— Work request —
Copy exactly the lines from the one containing "Screen dimensions: 1494x634" through the last line of the records below, both included, and leave out the pictures.

============================================================

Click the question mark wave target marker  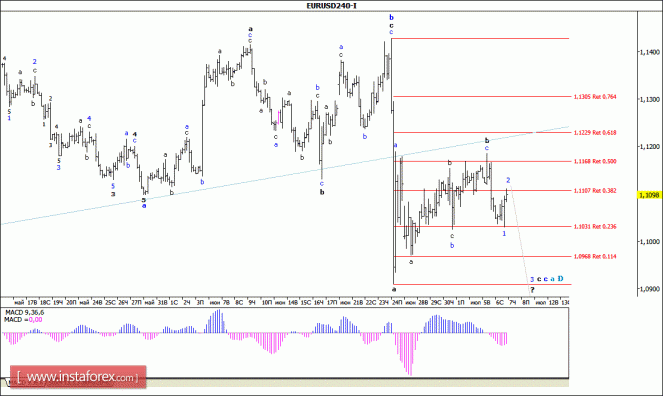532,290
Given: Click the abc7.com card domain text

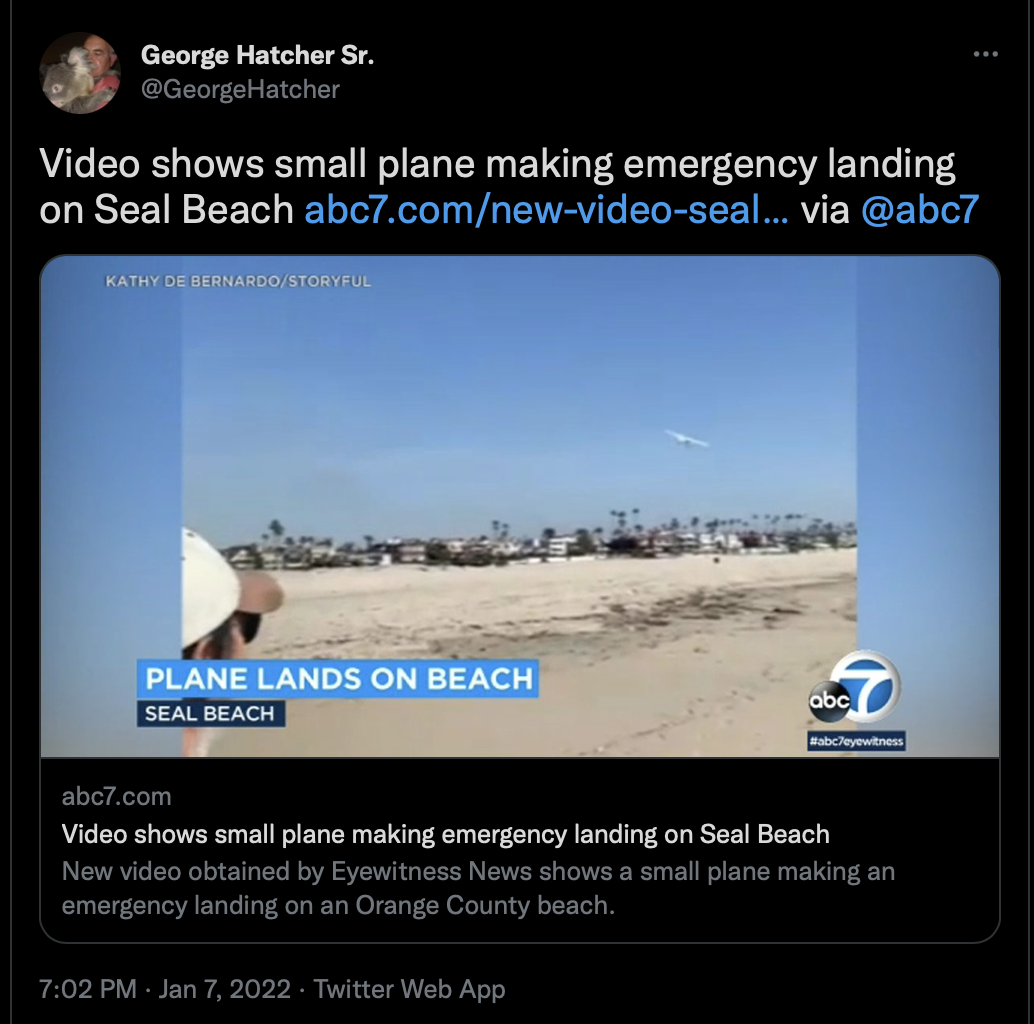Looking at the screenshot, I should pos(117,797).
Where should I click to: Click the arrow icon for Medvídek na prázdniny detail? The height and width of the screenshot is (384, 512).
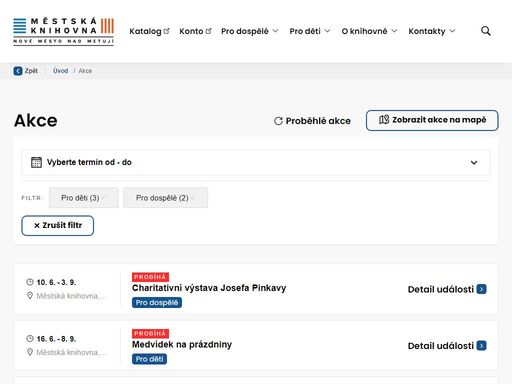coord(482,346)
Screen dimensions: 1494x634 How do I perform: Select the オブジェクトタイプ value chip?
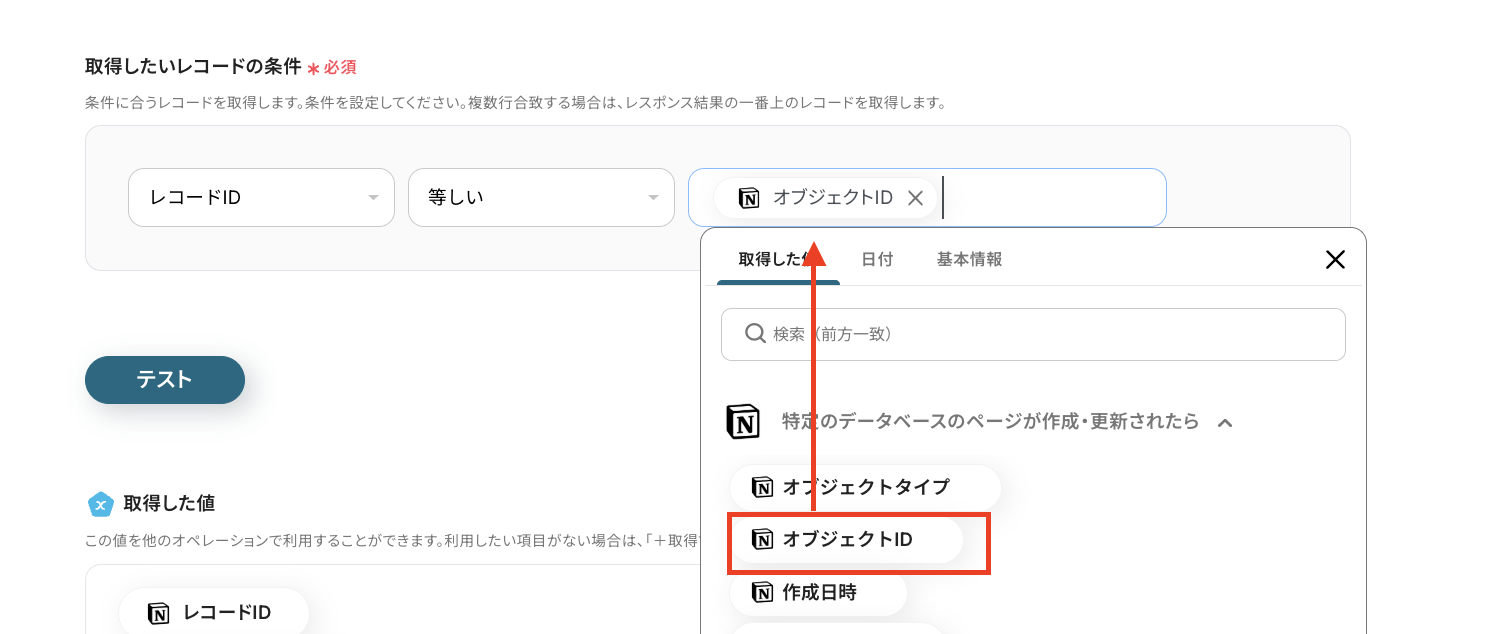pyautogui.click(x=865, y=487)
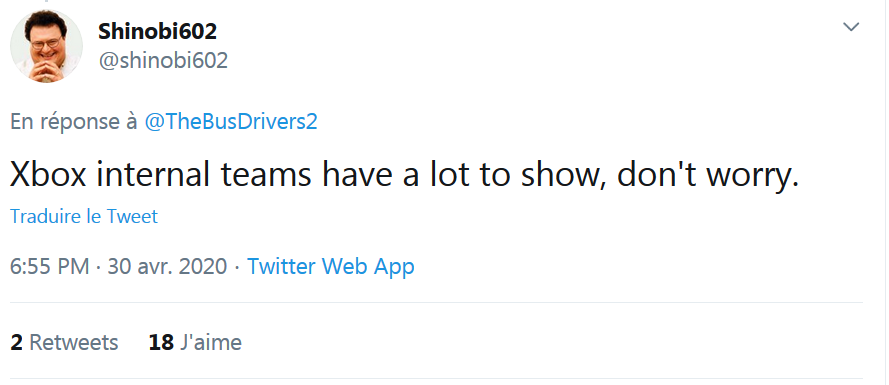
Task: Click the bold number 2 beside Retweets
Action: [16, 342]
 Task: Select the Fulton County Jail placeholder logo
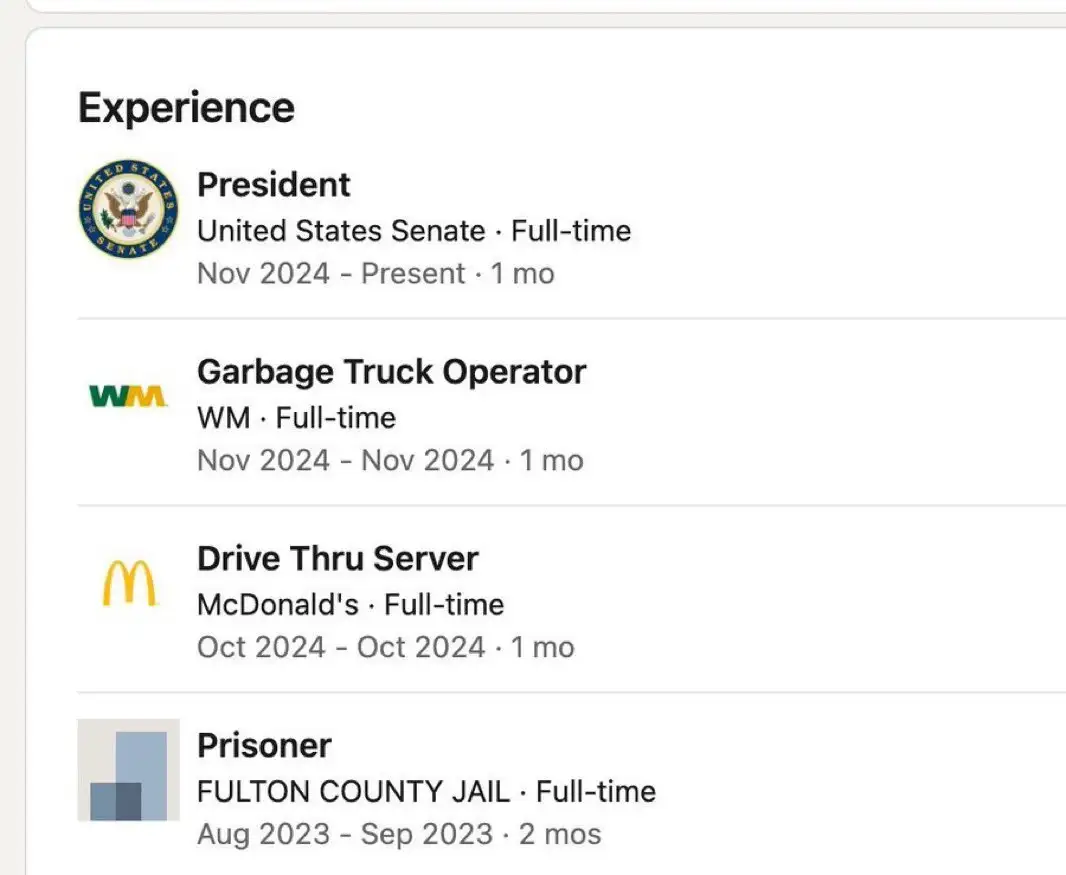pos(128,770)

============================================================

— Response area —
Screen dimensions: 1494x634 How do I perform: Select the オブジェクトタイプ value chip?
pyautogui.click(x=865, y=487)
Task: Click the bold number 2 beside Retweets
Action: [16, 342]
 Task: Select the Fulton County Jail placeholder logo
pos(128,770)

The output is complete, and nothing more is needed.